George Rowe delivers a decent hour of Free Fringe stand-up that never reaches truly great heights and contains more than a few missteps, but nevertheless contains a spark of something new and intriguing.
Letting his intelligent, thoughtful side grow could be the beginning of a subversive and artistically interesting act.
From his stories and onstage persona it is clear that Rowe has tempered his craft in some rough rooms: he dominates the stage with a commanding showmanship and presence well suited to taming unruly crowds. His material is observational and anecdotal: never revolutionising the art form, but tried and tested, accessible stuff geared at having a bit of fun.

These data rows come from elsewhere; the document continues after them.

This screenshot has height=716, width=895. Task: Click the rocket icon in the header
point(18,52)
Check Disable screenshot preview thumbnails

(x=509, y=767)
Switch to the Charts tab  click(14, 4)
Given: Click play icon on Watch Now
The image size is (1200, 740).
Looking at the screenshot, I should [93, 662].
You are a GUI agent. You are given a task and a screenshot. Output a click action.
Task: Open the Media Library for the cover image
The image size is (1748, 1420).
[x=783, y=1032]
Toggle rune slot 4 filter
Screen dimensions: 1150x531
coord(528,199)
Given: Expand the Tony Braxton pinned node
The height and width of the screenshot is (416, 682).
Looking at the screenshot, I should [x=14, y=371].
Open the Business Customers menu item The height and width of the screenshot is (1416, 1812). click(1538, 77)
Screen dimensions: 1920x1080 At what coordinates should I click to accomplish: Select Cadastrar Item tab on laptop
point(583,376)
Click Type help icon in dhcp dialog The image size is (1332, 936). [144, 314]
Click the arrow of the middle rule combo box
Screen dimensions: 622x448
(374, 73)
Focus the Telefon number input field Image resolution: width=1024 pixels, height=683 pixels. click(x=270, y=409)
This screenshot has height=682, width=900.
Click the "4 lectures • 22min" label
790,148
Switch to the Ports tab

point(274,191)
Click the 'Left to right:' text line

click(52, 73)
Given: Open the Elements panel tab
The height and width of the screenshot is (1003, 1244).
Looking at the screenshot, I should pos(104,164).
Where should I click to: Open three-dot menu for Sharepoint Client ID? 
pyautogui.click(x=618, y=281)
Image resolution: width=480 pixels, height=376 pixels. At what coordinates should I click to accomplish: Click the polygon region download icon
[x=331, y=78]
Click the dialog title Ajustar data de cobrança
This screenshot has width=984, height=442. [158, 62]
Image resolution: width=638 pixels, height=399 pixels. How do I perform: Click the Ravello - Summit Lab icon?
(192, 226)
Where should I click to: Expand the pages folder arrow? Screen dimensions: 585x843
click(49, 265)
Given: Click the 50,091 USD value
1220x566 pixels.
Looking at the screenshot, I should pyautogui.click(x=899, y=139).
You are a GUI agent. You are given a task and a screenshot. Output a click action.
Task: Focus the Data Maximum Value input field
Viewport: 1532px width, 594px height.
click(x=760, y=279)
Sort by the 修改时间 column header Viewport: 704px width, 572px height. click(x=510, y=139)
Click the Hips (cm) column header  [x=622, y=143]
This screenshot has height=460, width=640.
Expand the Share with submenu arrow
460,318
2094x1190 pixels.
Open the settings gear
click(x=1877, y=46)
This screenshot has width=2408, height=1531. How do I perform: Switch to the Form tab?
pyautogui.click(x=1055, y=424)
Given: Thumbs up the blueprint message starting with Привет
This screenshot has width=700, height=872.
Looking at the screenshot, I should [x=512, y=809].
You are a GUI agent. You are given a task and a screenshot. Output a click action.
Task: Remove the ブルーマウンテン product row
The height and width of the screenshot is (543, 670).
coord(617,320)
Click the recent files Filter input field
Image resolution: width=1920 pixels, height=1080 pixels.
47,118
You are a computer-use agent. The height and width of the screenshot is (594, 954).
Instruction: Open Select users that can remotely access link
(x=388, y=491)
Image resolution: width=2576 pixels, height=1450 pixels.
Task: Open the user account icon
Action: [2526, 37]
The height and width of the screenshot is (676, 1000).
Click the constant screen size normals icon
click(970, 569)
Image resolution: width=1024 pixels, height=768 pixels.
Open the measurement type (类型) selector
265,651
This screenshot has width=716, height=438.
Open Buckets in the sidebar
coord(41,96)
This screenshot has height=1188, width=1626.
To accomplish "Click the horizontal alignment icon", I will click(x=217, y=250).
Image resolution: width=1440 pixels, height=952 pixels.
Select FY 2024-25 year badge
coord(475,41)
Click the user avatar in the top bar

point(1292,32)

His stories are well structured and his imagery surprising and colourful. The truly interesting moments come when Rowe shares sensitive and thoughtful viewpoints, subverting the Essex lad persona that the football and ‘I’m no good with women’ material presents just at the point where you think you have him sussed.
A moment of reflection on his quick judgement of characters in his stories is genuinely touching, as is his taking the time to explain mid-anecdote that he did not want to take advantage of a vulnerable person for his own gain. Letting that intelligent, thoughtful side grow could be the beginning of a subversive and artistically interesting act.
Some gags do cheapen the rest of the hour by punching down: Rowe is occasionally heard to make a prison rape or paedophile joke, or an ableist or transphobic blunder. He is good enough to let these cheap, warmed-over lines fall from his act: they are not needed and drag him down. It is interesting that his show is themed around not living up to idols of masculinity; were he to be similarly iconoclastic with these stale idols of comedy and let his own voice shine through his act could soar.
Magnum Hopeless may not be the strongest hour of stand-up at the Fringe but it could be the beginning of George Rowe’s artistic journey. Its potential earns it a recommendation.